──────── LISTING

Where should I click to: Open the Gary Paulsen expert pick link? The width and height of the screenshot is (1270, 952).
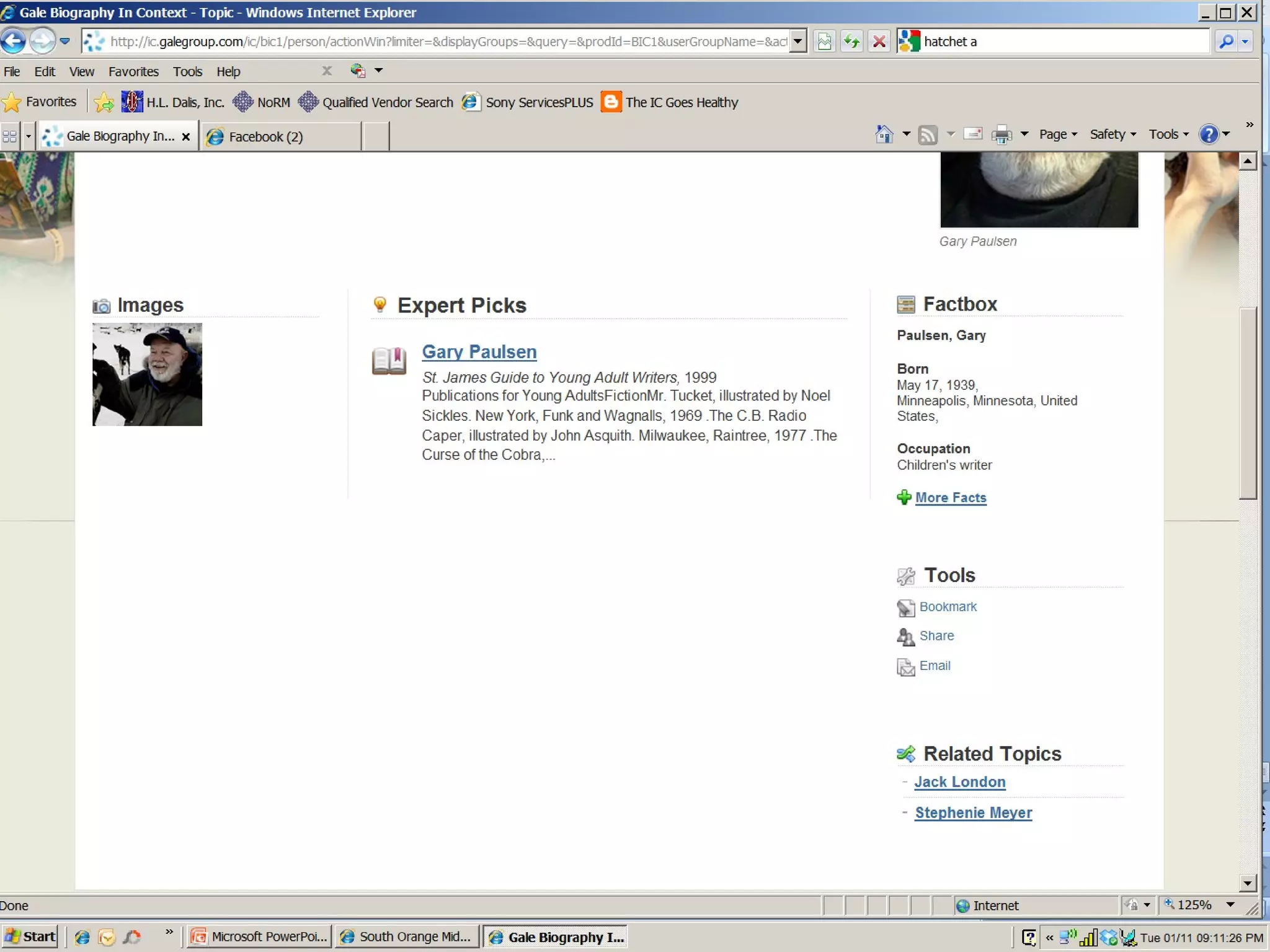coord(479,351)
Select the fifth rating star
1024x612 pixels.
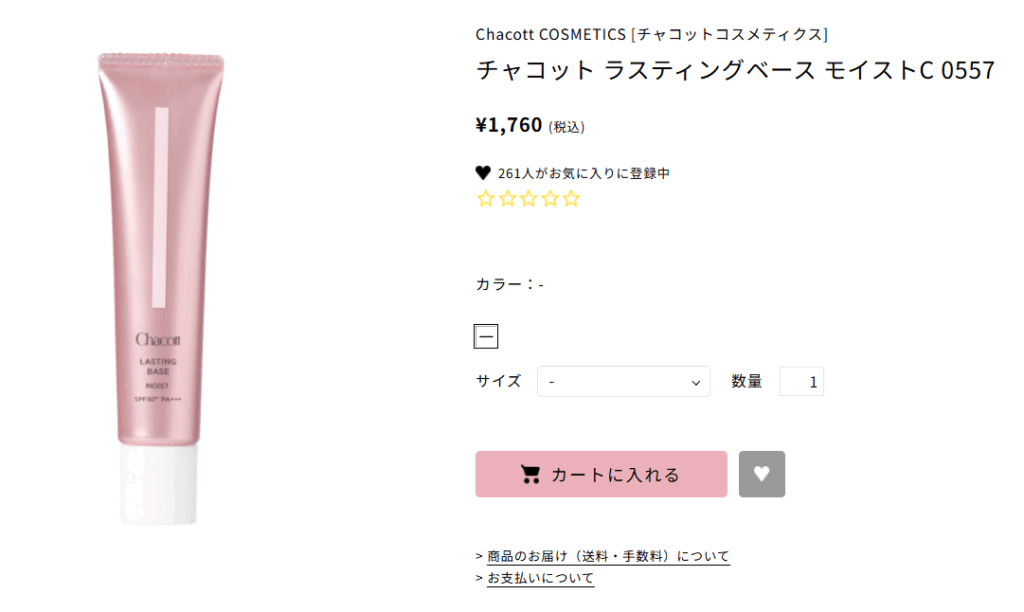click(x=571, y=198)
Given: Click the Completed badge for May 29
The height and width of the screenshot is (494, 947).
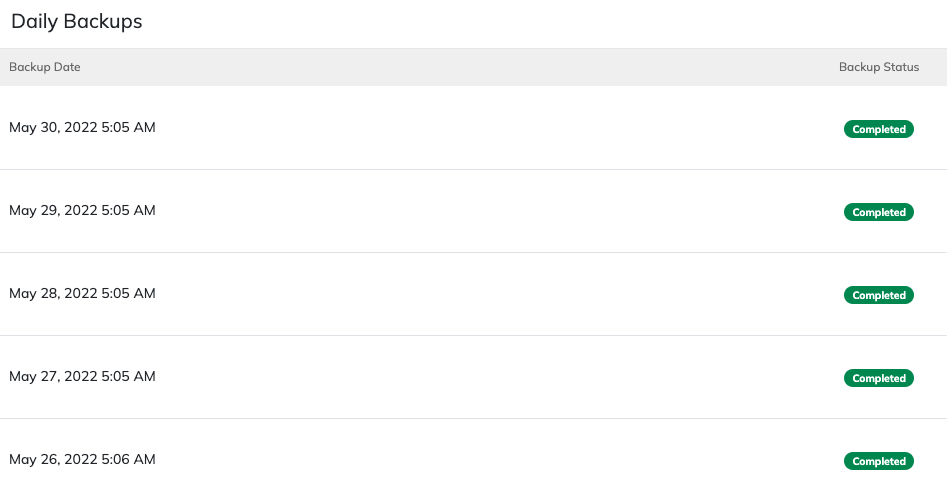Looking at the screenshot, I should click(879, 212).
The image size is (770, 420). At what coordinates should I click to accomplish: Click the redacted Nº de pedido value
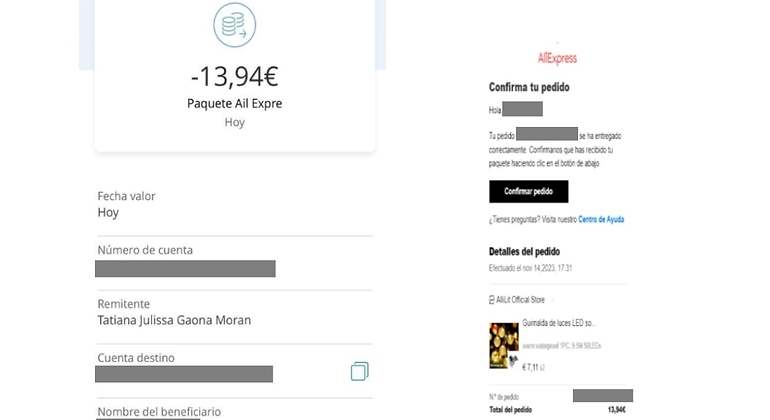pos(603,395)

────────────────

Can you copy these lines verbatim, covering all the records but leaving out the pictures?

Where should I click to: Open the Gary Paulsen expert pick link? The width and height of the screenshot is (1270, 952).
coord(479,351)
Select the fifth rating star
1024x612 pixels.
click(x=571, y=198)
Given: Click the Completed badge for May 29
The height and width of the screenshot is (494, 947).
Looking at the screenshot, I should click(879, 212).
The image size is (770, 420). At what coordinates should I click to accomplish: Click the redacted Nº de pedido value
pos(603,395)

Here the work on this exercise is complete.